## [INSTRUCTION]
Arrange the entries as a two-column CSV with the header entry_text,answer, one row per entry, with each entry's text and its answer each in its own quoted field, line breaks replaced by spaces and the pictures left out. Begin at the line that contains "Click the Google logo on map" and stop after the line that contains "point(21,660)".
### RECORDS SUPPLIED ###
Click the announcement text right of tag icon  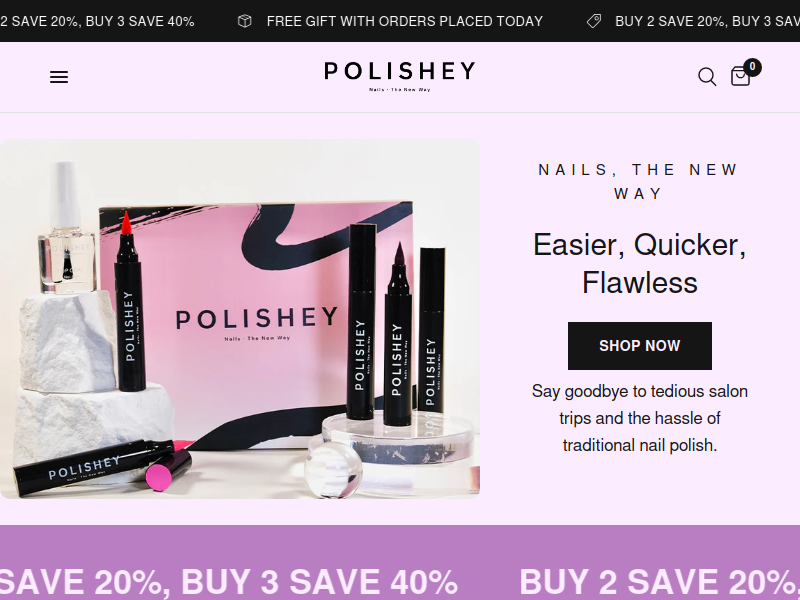pyautogui.click(x=707, y=21)
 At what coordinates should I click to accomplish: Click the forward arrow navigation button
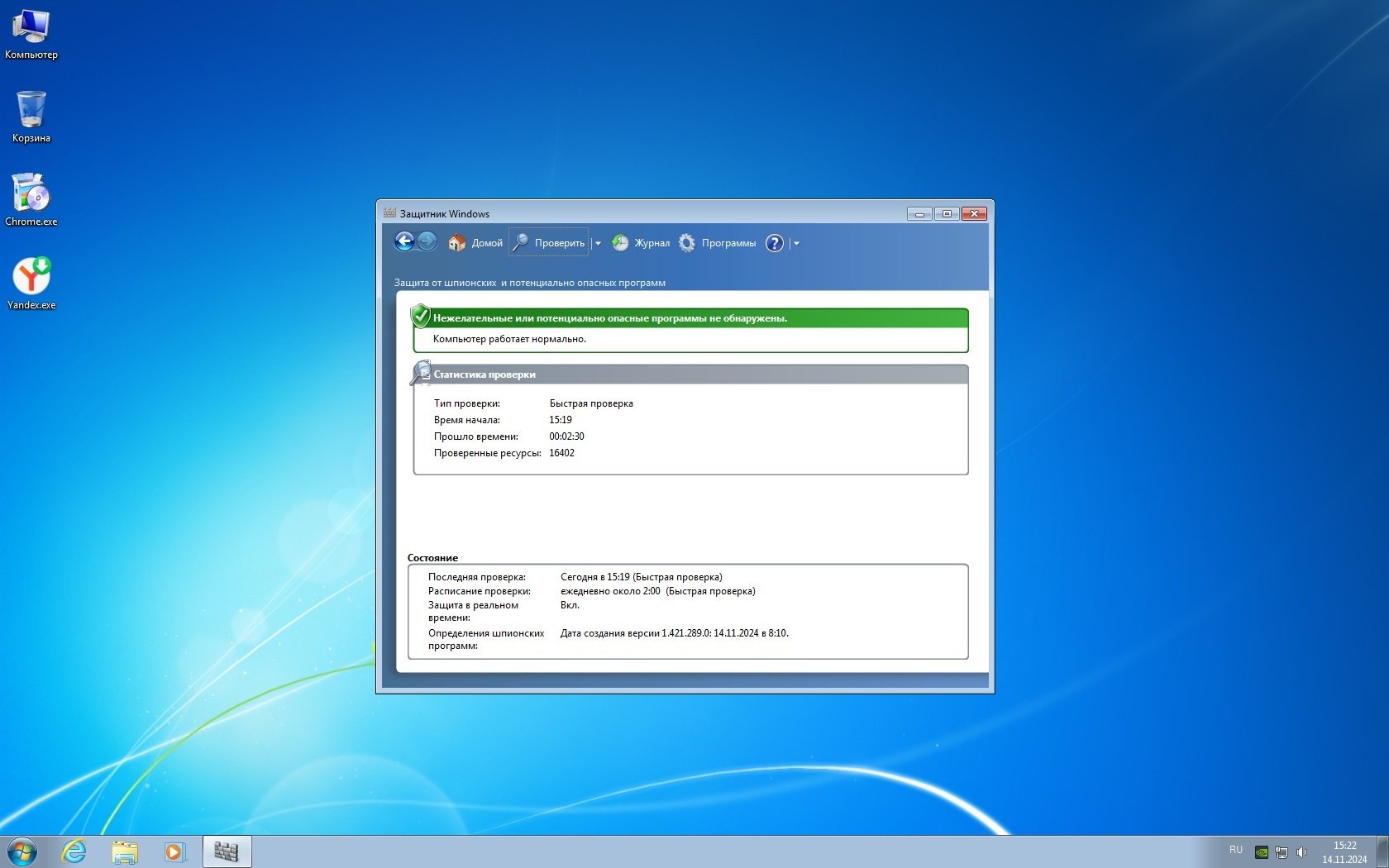(427, 241)

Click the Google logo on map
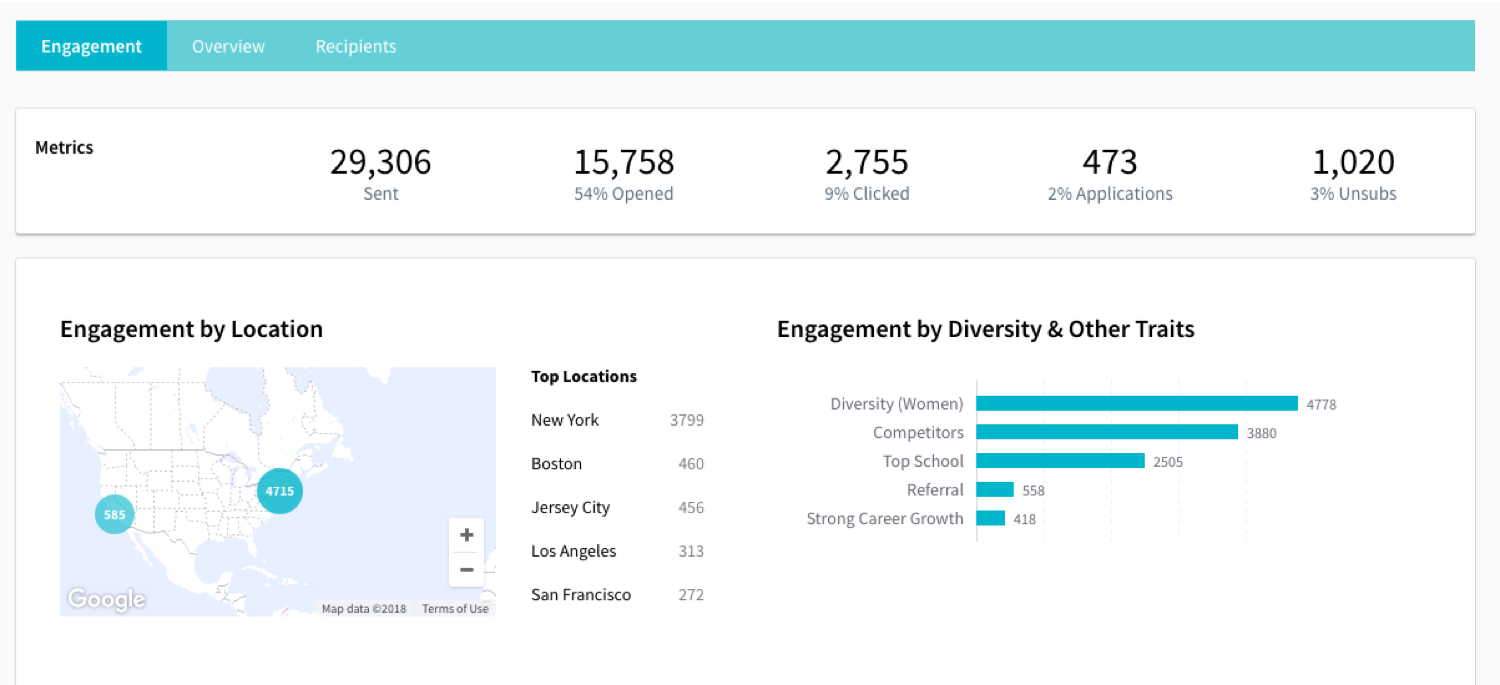(x=106, y=600)
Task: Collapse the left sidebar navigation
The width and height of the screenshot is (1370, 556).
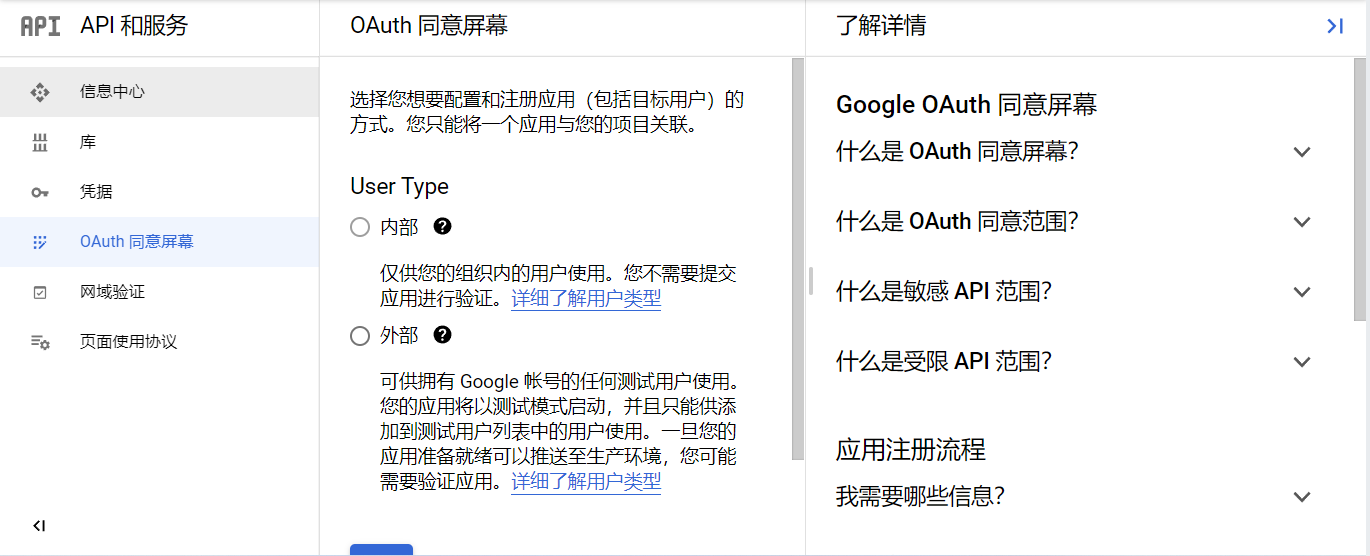Action: (x=39, y=526)

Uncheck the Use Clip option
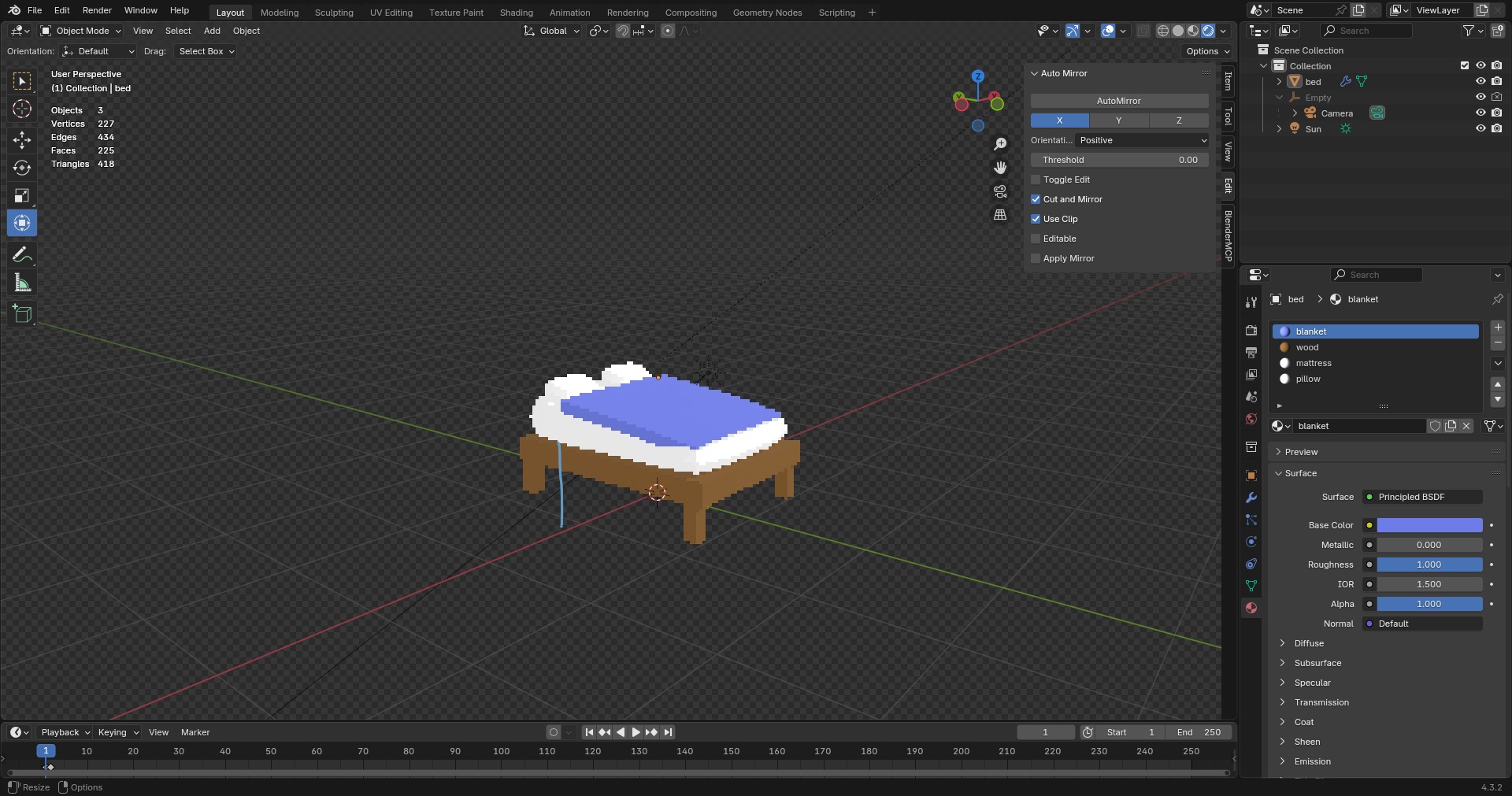1036,219
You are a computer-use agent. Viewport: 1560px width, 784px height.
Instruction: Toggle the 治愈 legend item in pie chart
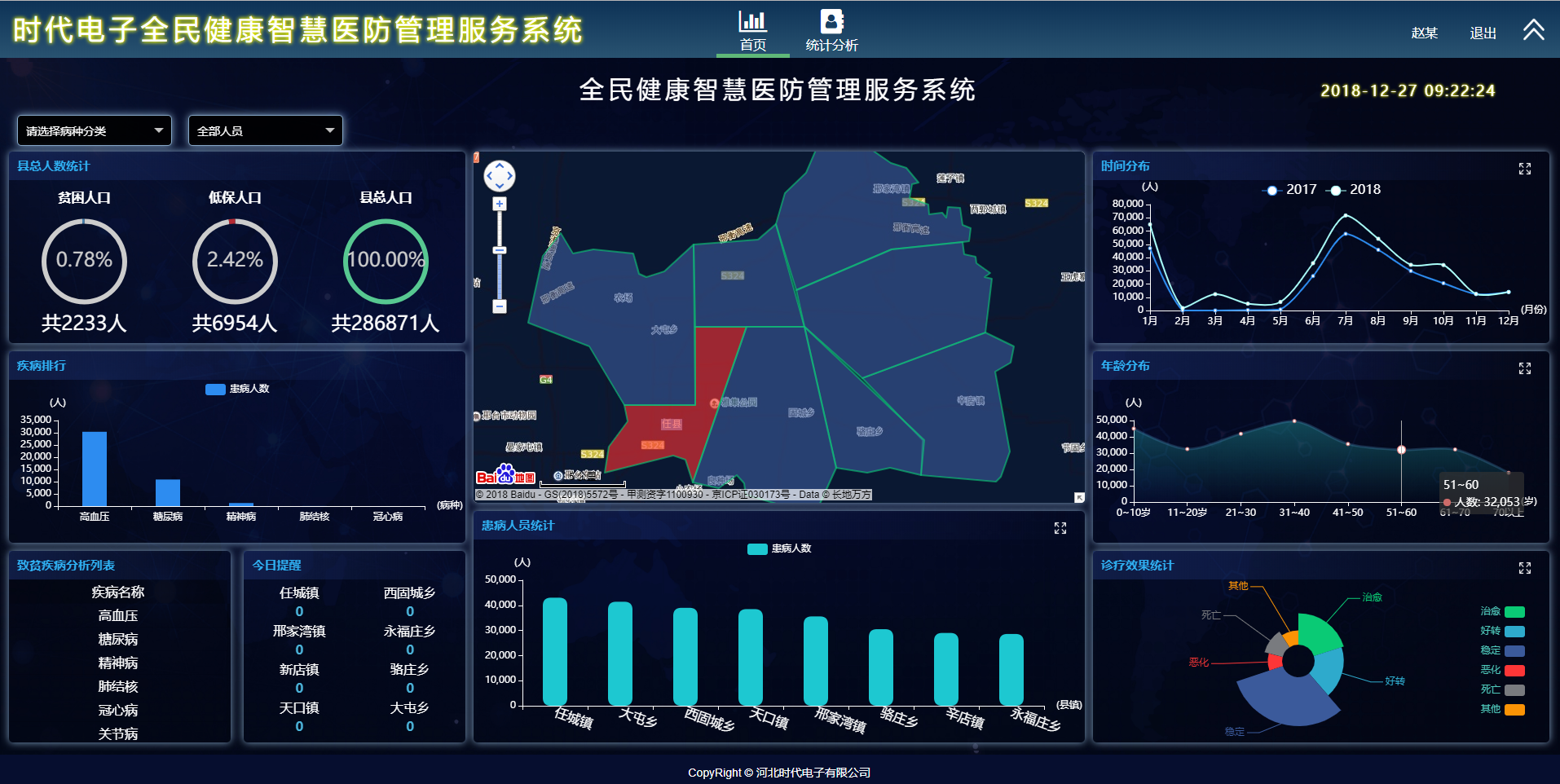(x=1502, y=611)
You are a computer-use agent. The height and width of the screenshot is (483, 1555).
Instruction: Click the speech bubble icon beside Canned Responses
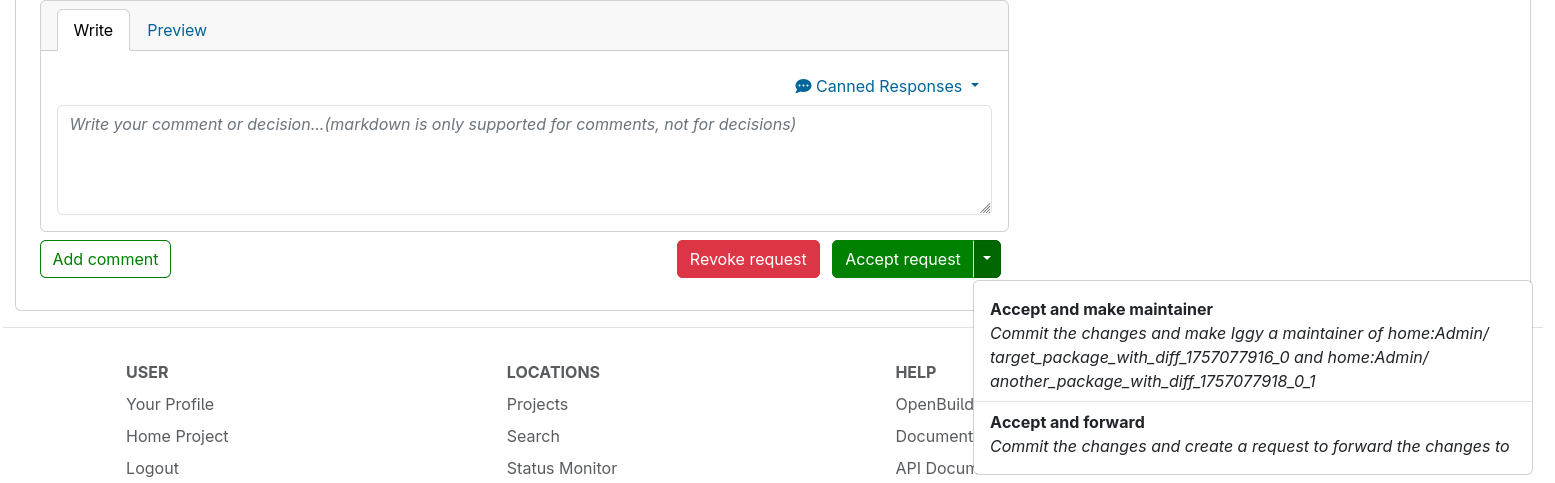[803, 86]
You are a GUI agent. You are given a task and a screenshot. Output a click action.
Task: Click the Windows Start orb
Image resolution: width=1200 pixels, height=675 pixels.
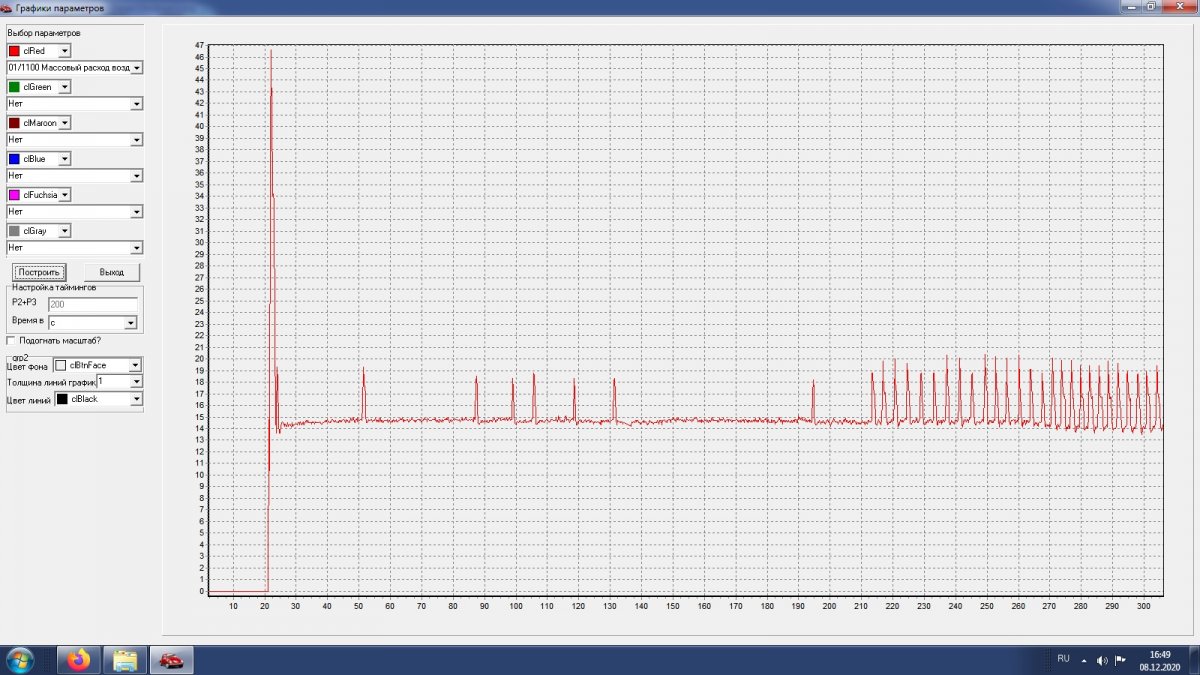point(21,660)
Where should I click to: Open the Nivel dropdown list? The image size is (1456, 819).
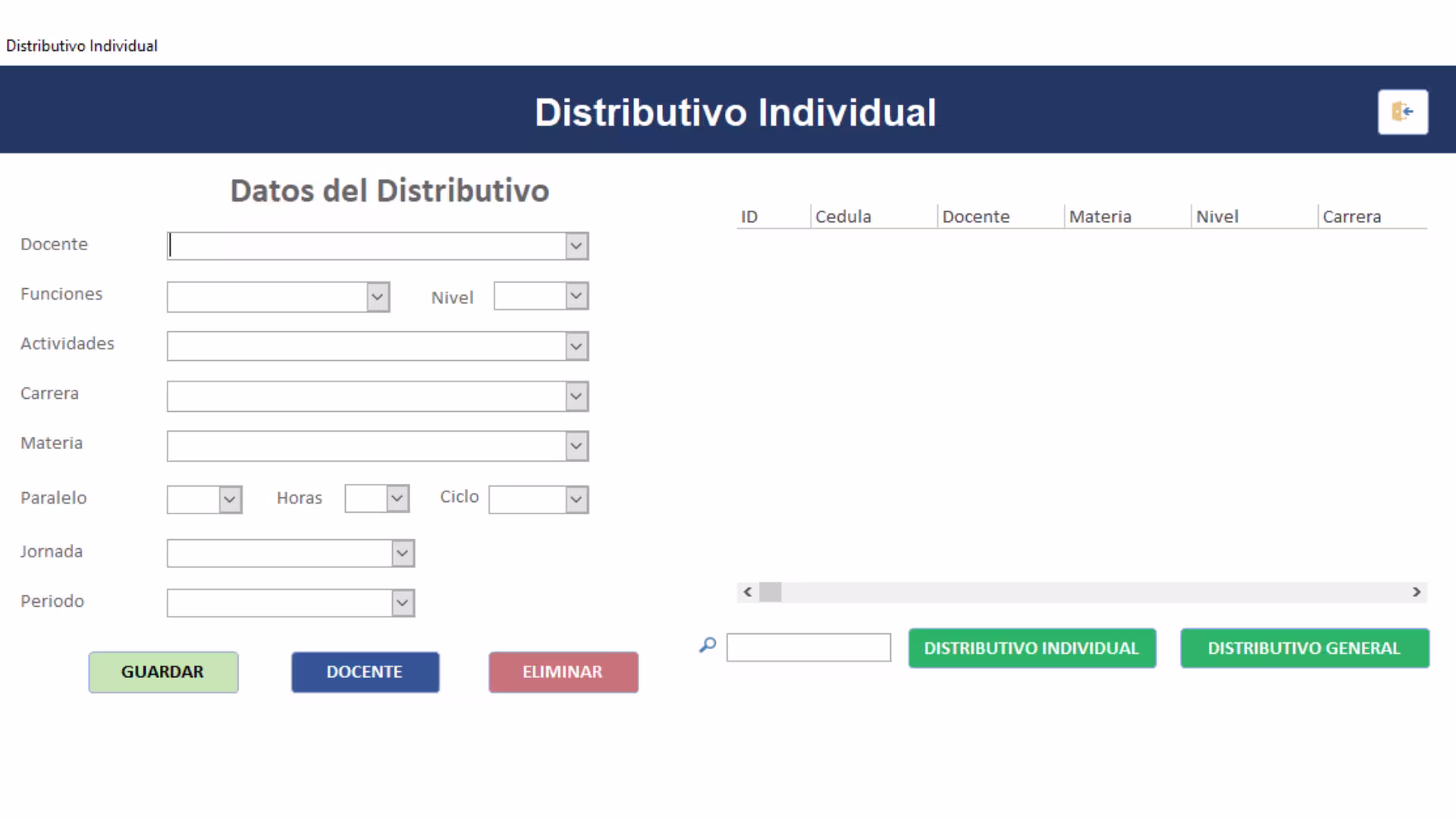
###
## [RESPONSE TO THIS EXERCISE]
entry_text,answer
"Click the Google logo on map","(x=106, y=600)"
"Task: Collapse the left sidebar navigation The width and height of the screenshot is (1370, 556).","Action: (x=39, y=526)"
"Uncheck the Use Clip option","1036,219"
"You are a computer-use agent. Viewport: 1560px width, 784px height. Instruction: Toggle the 治愈 legend item in pie chart","(x=1502, y=611)"
"You are a computer-use agent. The height and width of the screenshot is (483, 1555). Instruction: Click the speech bubble icon beside Canned Responses","[803, 86]"
"You are a GUI agent. You are given a task and a screenshot. Output a click action. Task: Click the Windows Start orb Image resolution: width=1200 pixels, height=675 pixels.","point(21,660)"